In the Meschengieser et al. trial (15), patients were randomized to either a high target INR (3.5 to 4.5; mean achieved 3.98) or a lower target INR (2.5 to 3.5; mean achieved 3.11) plus 100 mg of aspirin daily. The primary outcome events were rates of thromboembolism and bleeding. The rates of thromboembolism were similar at 2.8% and 2.7%, respectively. The risk of major bleeding (4.5% warfarin alone vs. 2.3% warfarin plus aspirin) and minor bleeding (17% warfarin alone vs. 14% warfarin plus aspirin) did not differ between groups but tended to favor the combination of low-dose aspirin and a lower target level of anticoagulation. Three intracranial hemorrhages occurred in the warfarin alone arm; none were seen in the combination arm. Therefore, the addition of low-dose aspirin with a lower level of anticoagulation was as effective, and possibly safer, as compared with a higher level of anticoagulation.

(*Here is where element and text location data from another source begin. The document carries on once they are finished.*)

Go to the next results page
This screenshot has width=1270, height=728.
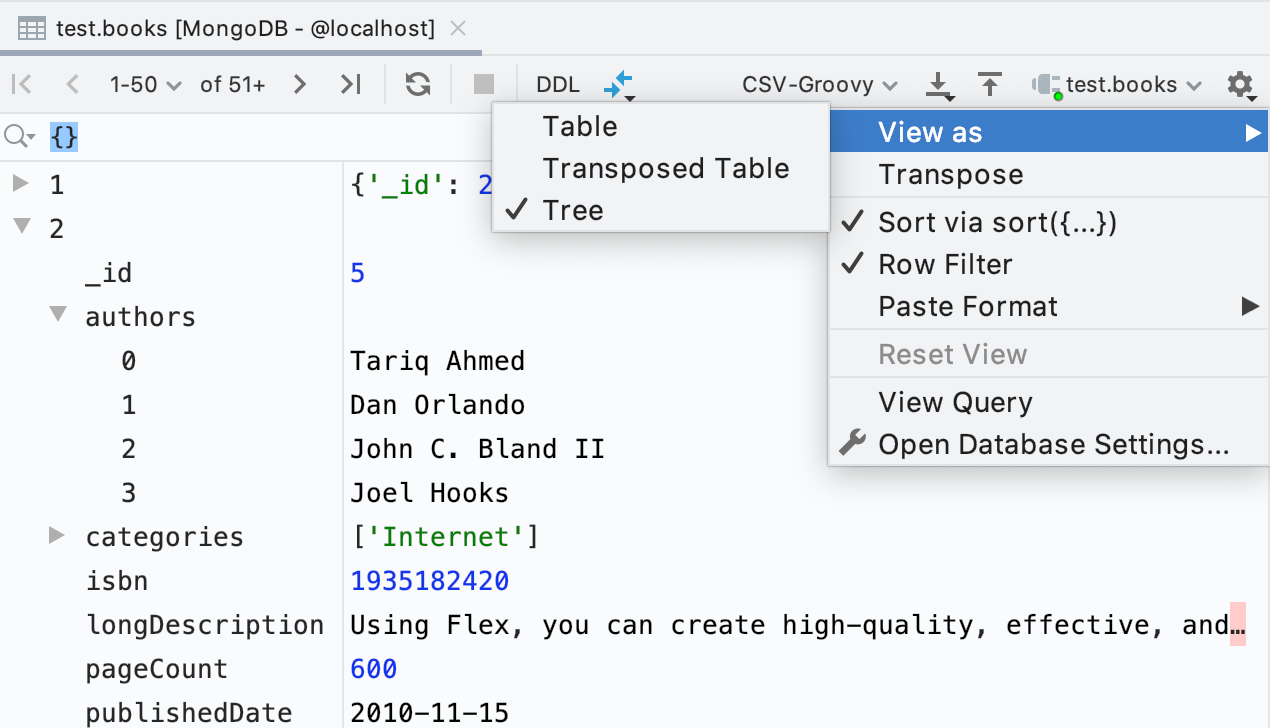(x=299, y=85)
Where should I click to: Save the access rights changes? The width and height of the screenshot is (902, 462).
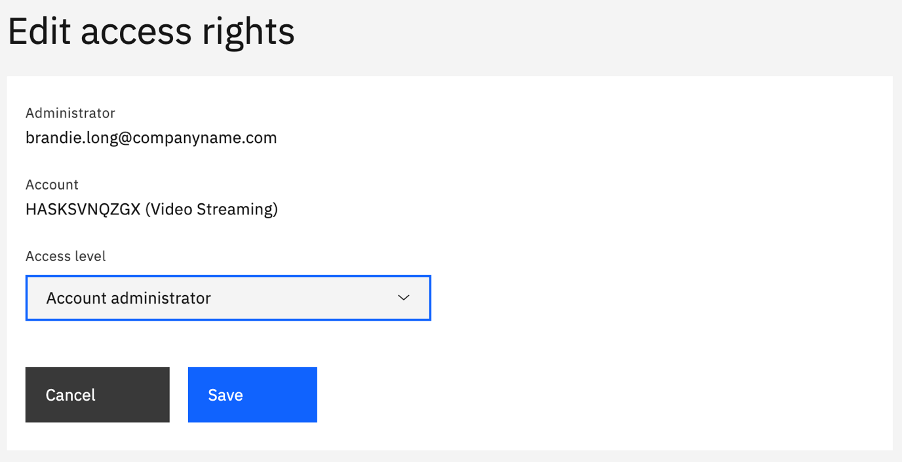pos(253,395)
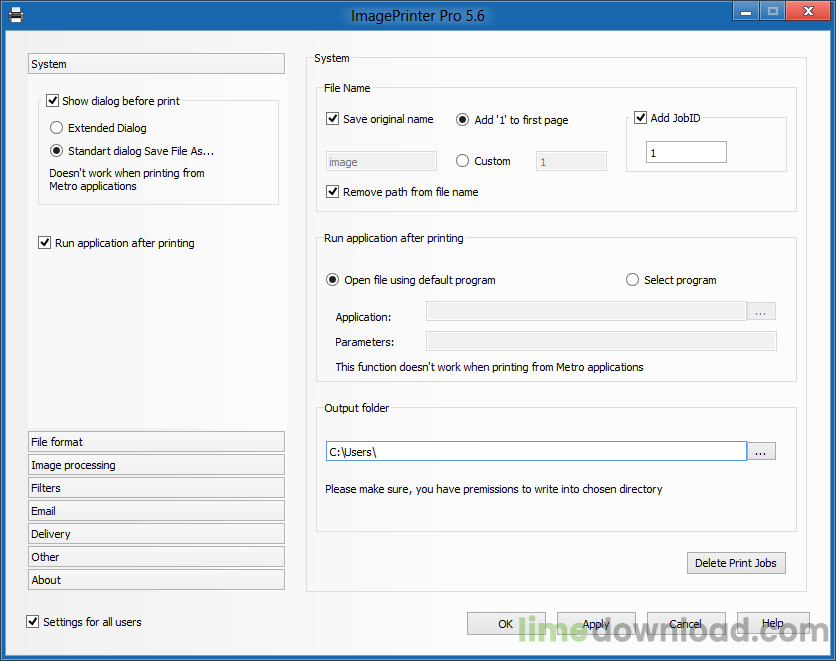Uncheck Run application after printing
Screen dimensions: 836x661
click(x=45, y=243)
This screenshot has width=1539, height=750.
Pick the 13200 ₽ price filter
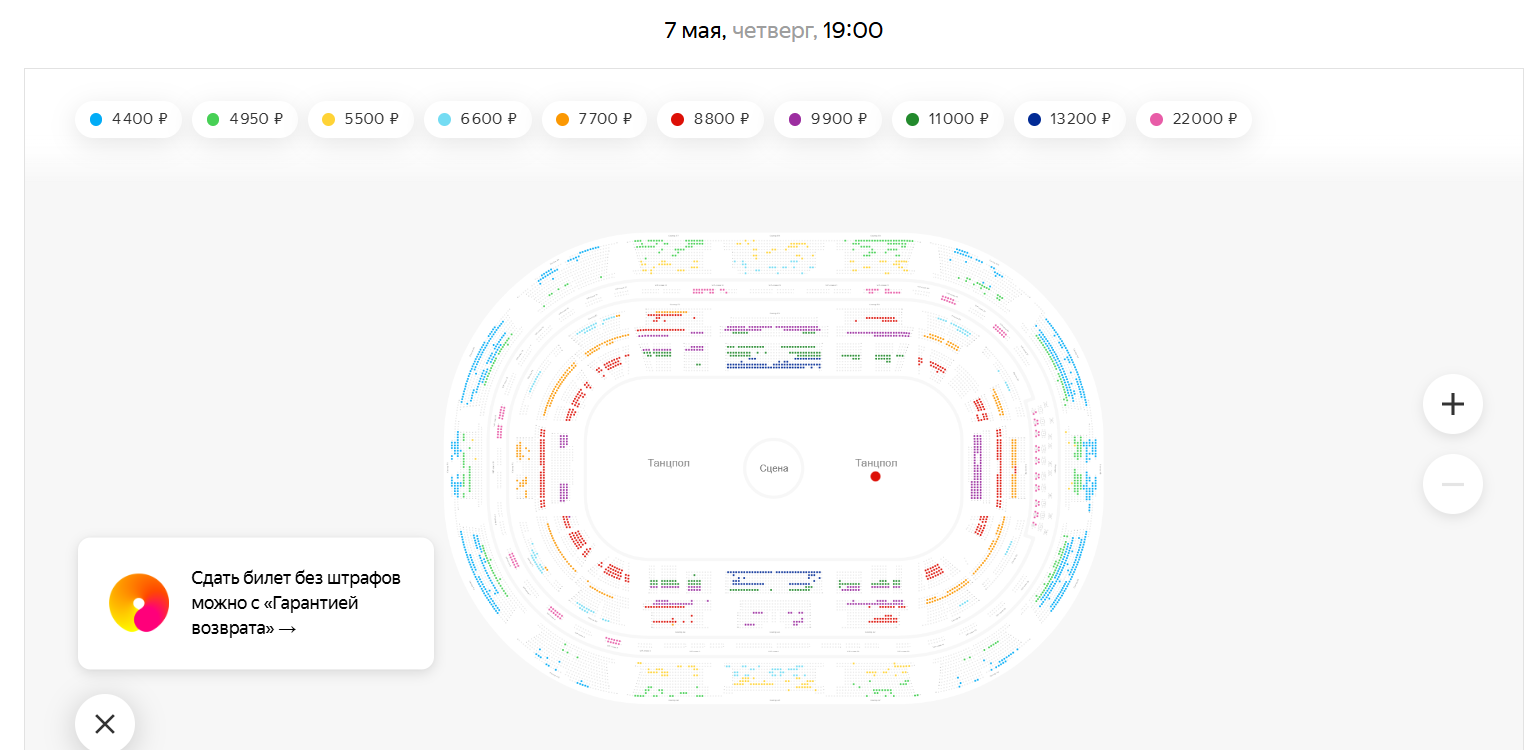click(x=1069, y=119)
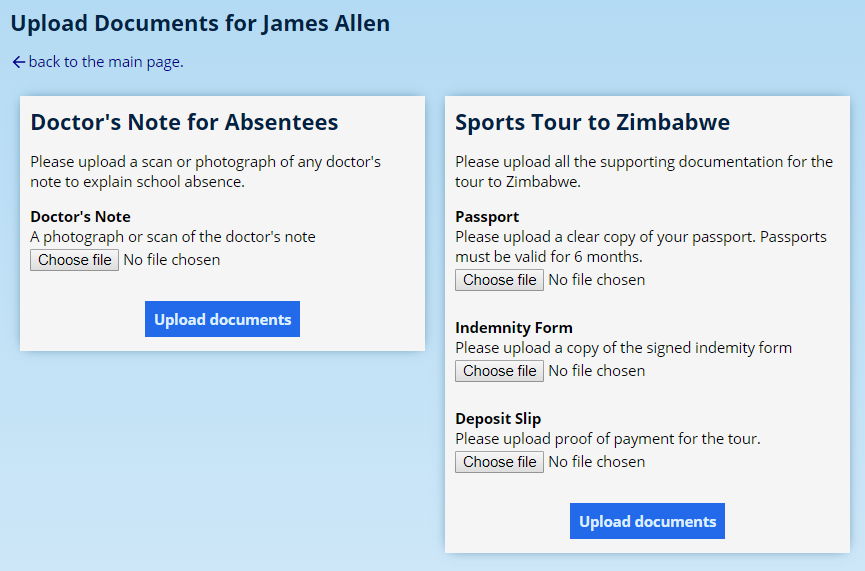
Task: Click the back arrow icon
Action: tap(18, 62)
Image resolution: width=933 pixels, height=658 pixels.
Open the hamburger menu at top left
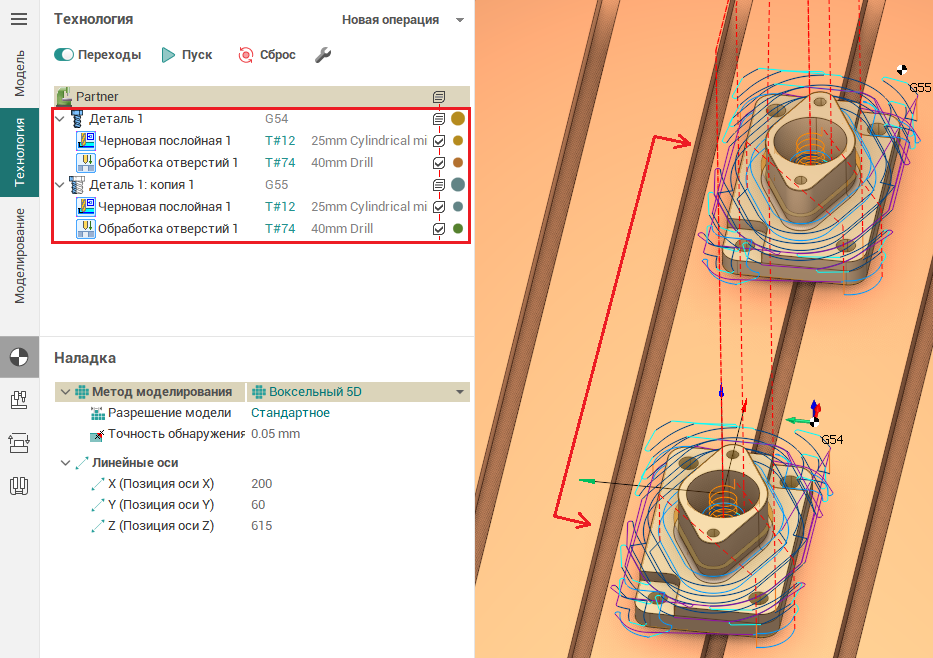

These results are consistent with the randomized trial by Altman et al. (17) who compared the effect of a low (INR 2.0 to 3.0) or high (INR 3.0 to 4.3) degree of anticoagulation in combination with dipyridamole (150 mg/day) and aspirin (660 mg/day) in patients with heart valve replacement. The rates of TE were similar between the low and high INR groups (1.92 vs. 4.94 per 100 patient-years, respectively) although there were very few events overall. The risk of bleeding, however, was less with the lower target INR (3.8 vs. 24.7 per 100 patient-years, p < 0.02). They concluded that a lower INR (2,3) used conjointly with platelet inhibitors was effective and safer than a higher target INR (17).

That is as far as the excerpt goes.